━━━━━ RECORD EXCERPTS

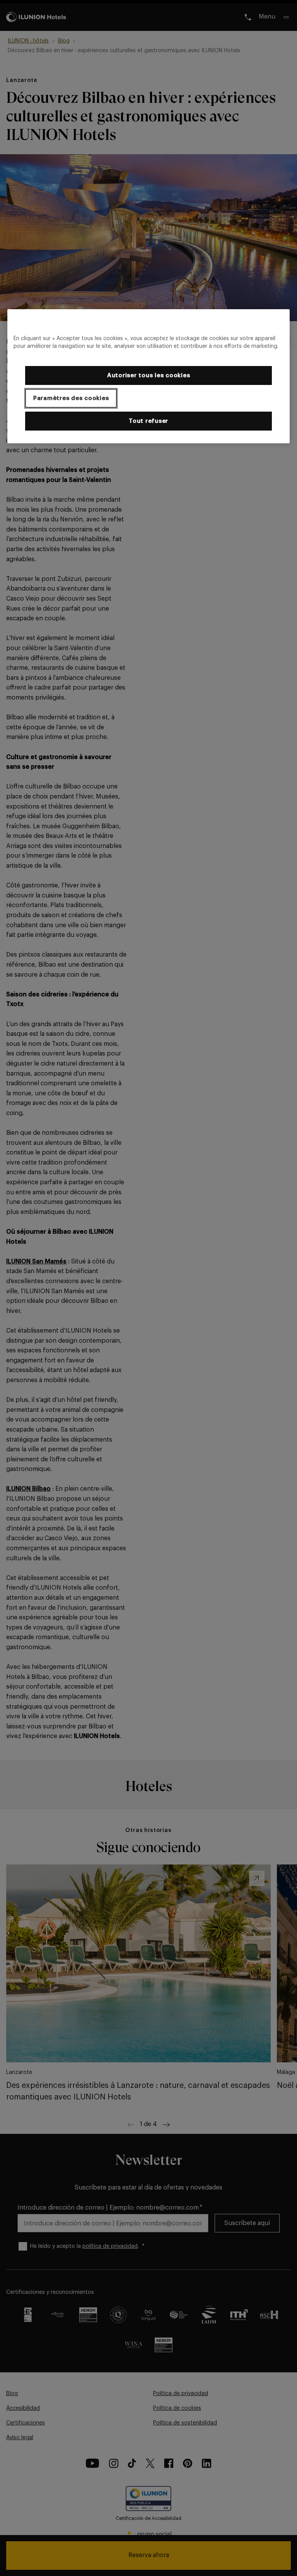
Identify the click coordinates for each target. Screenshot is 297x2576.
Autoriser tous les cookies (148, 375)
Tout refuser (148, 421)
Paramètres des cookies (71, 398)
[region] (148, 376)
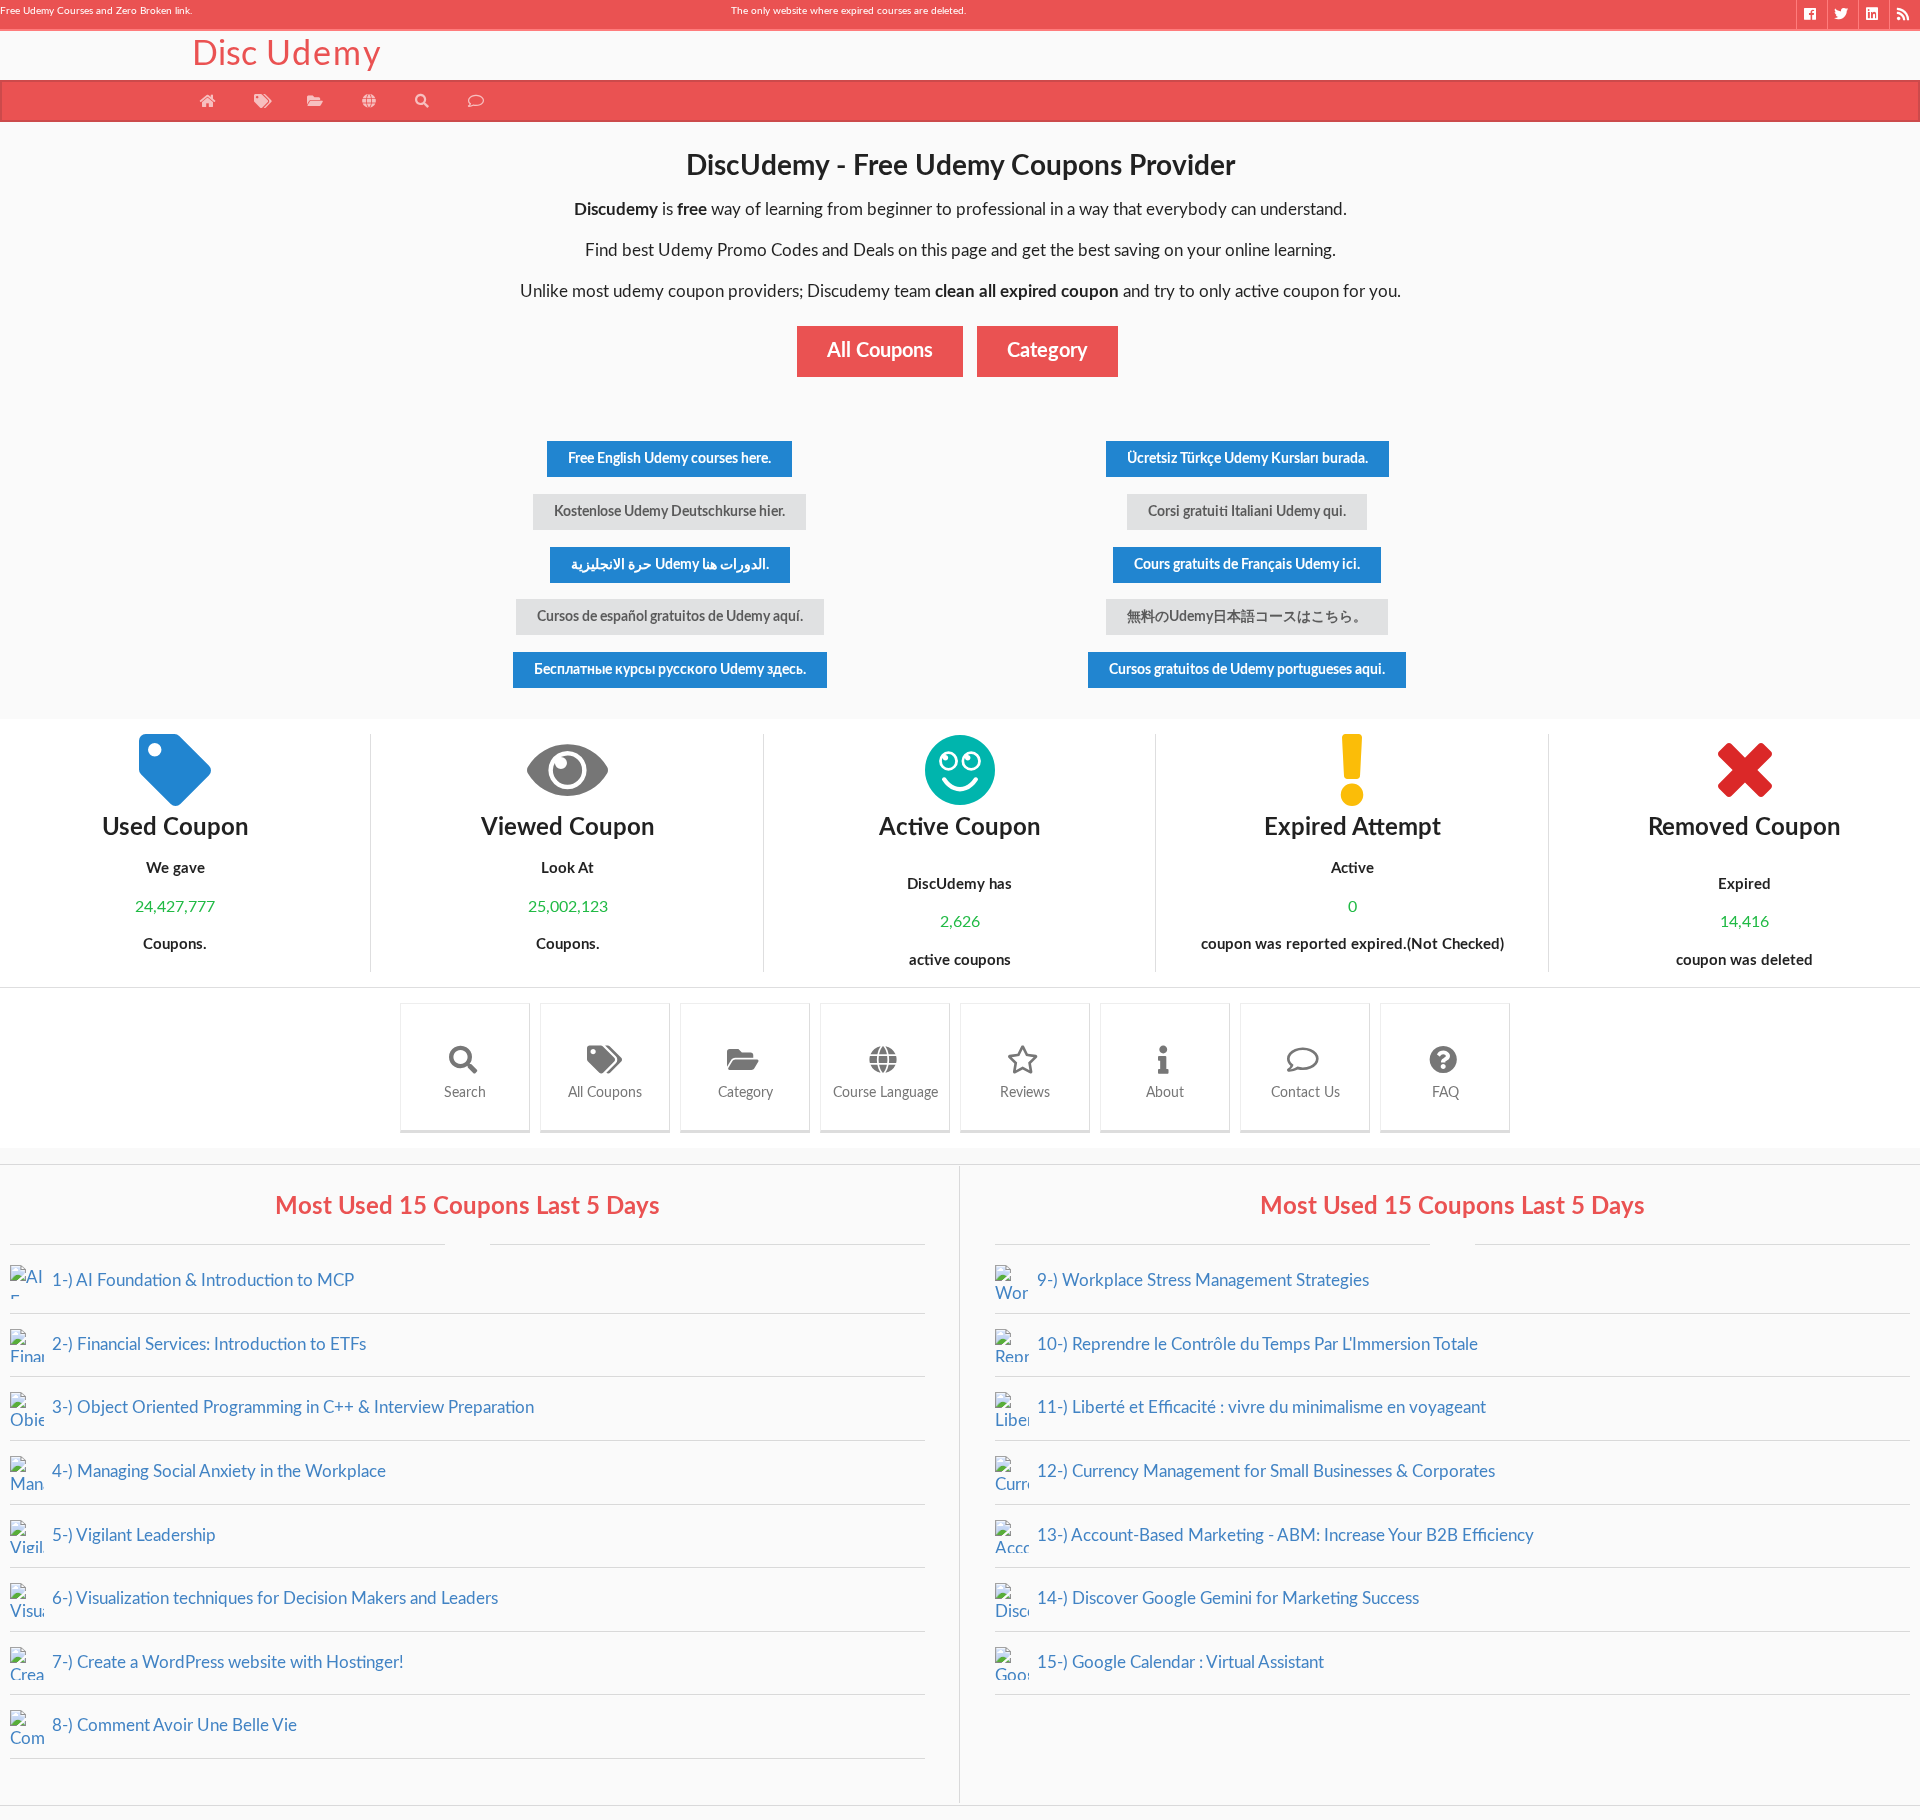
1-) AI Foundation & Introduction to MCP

━━━━━━━━━━
━━━━━ RECORD EXCERPTS

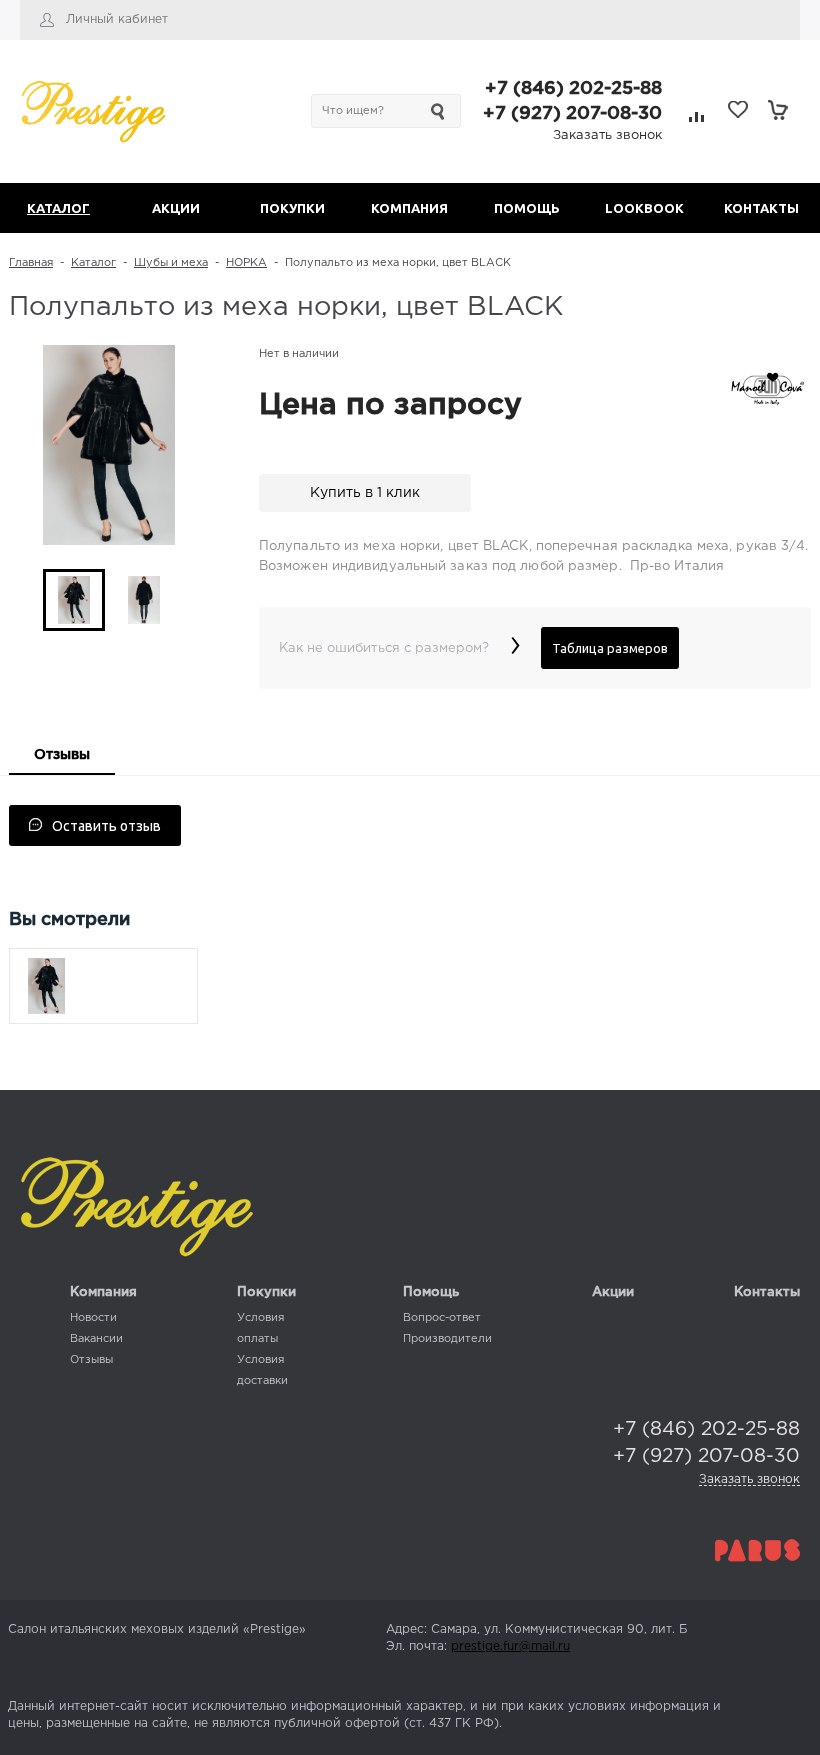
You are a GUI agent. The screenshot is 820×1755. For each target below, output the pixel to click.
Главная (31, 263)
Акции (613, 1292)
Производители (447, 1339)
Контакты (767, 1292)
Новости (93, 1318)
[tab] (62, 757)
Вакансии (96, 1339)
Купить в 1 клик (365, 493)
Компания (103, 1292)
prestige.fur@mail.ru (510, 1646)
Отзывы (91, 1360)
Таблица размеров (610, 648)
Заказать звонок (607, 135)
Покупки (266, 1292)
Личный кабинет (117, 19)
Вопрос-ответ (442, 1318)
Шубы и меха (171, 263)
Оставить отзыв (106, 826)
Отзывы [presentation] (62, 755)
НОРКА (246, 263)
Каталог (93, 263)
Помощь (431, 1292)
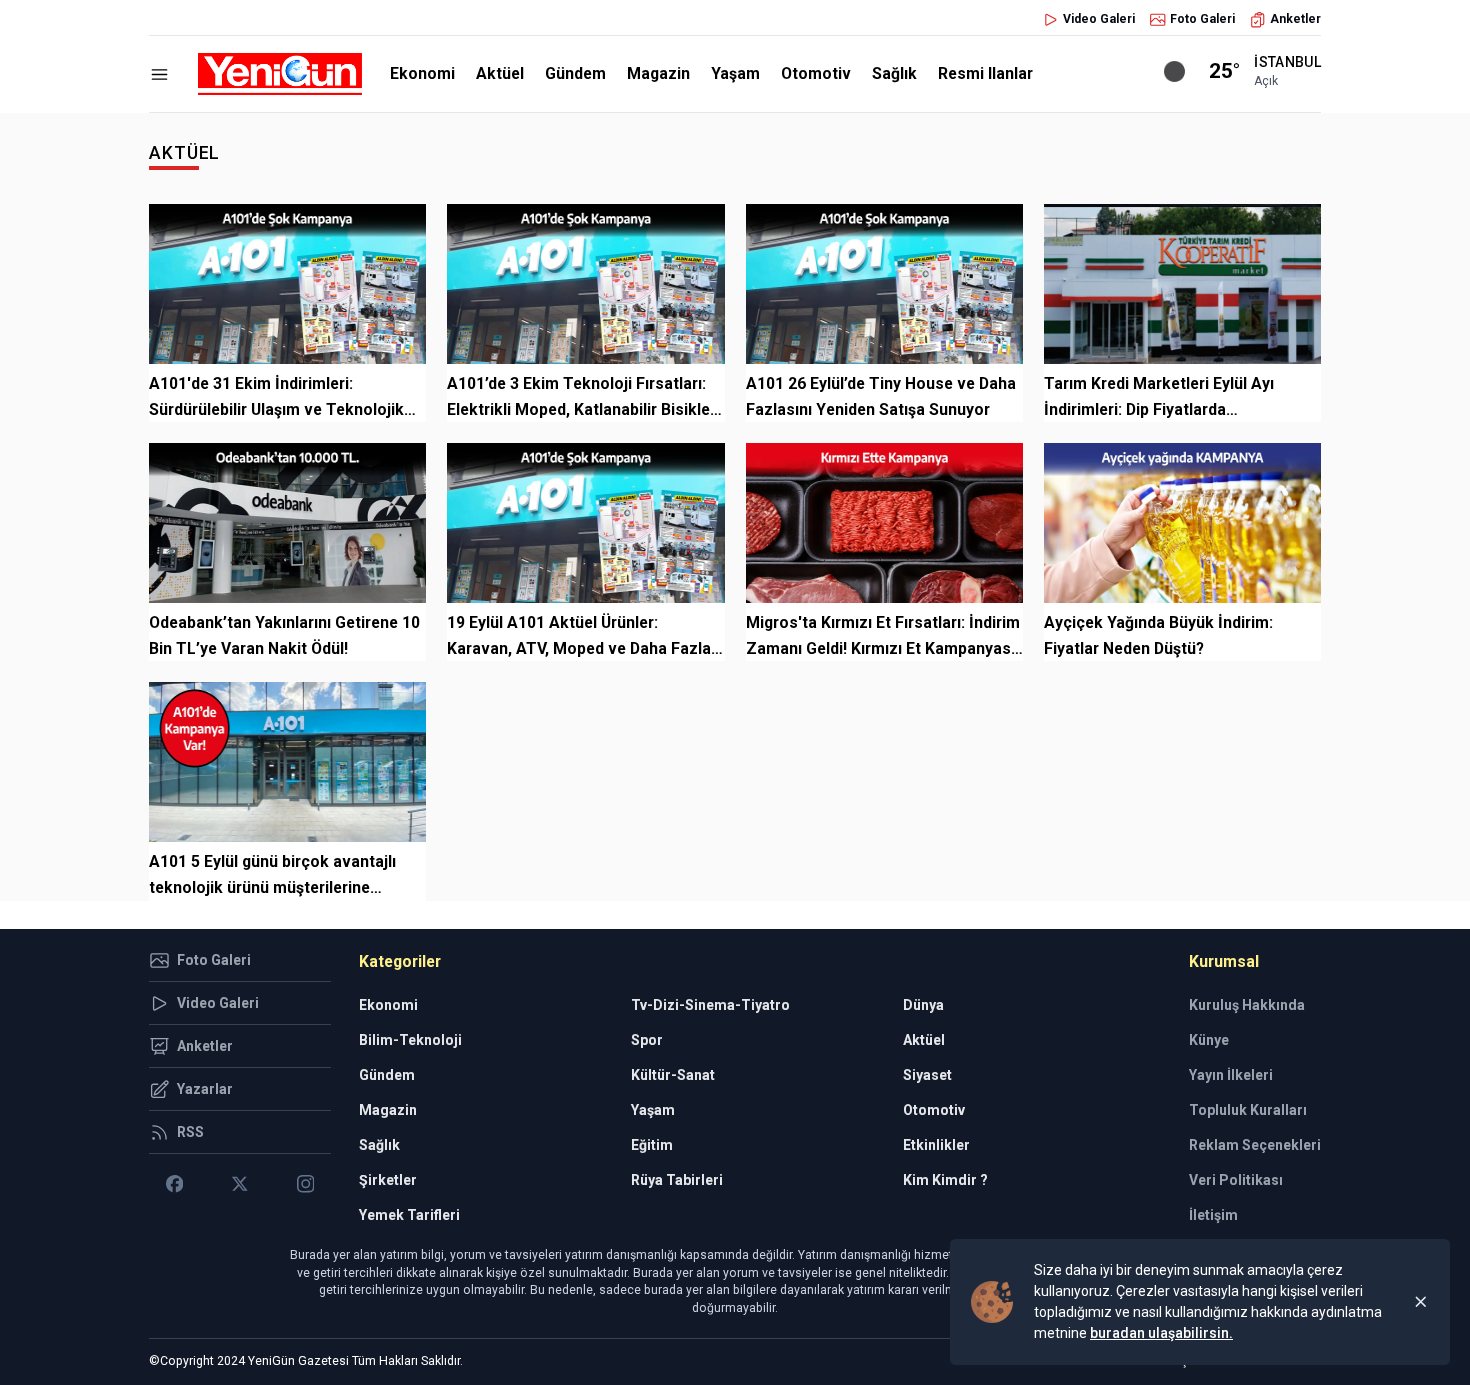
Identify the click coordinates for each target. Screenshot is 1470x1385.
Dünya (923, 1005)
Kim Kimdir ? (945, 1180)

━━━━━━━━━━
━━━━━ RECORD EXCERPTS

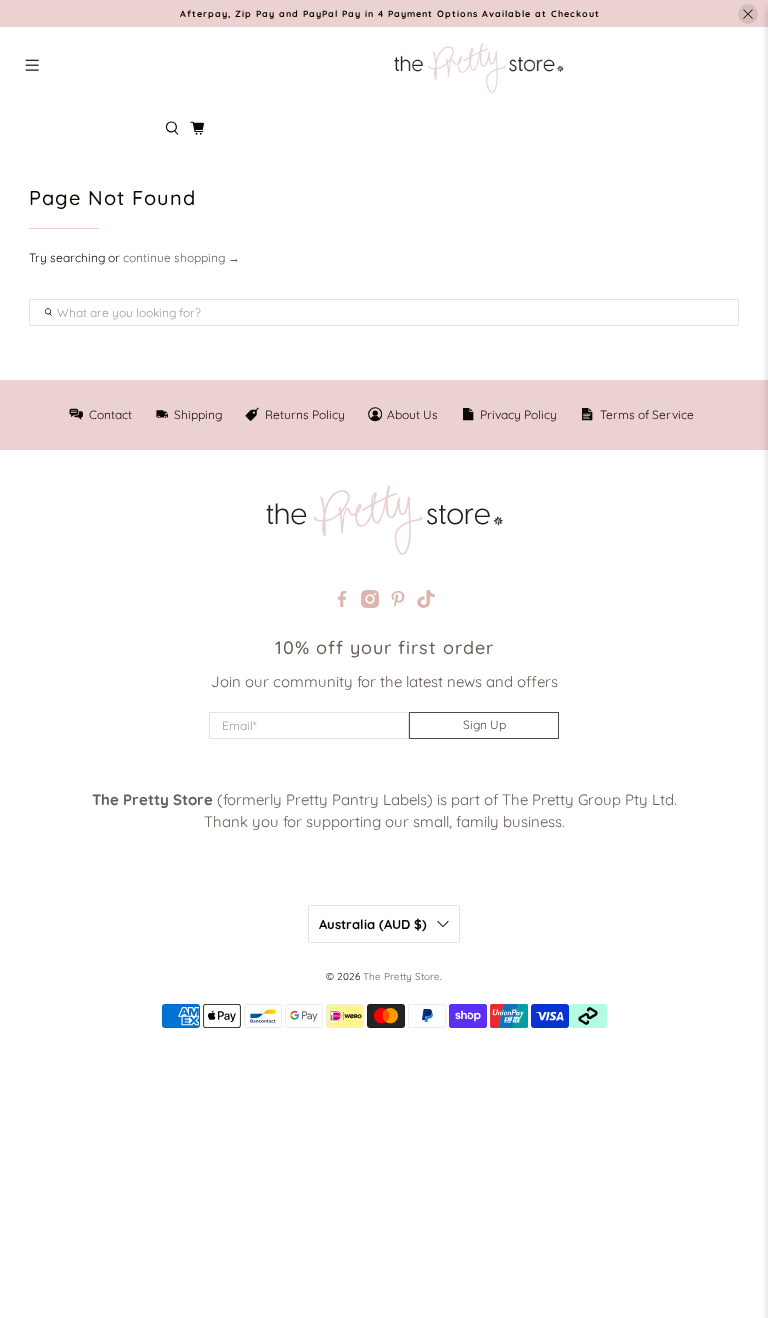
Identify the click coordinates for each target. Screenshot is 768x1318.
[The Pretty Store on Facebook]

━━━━━━━━━━

* [TASK DESCRIPTION]: In the entries above, how many lines contain the word "target"? Answer with the number only.

* [OUTPUT FOR THIS EXERCISE]: 4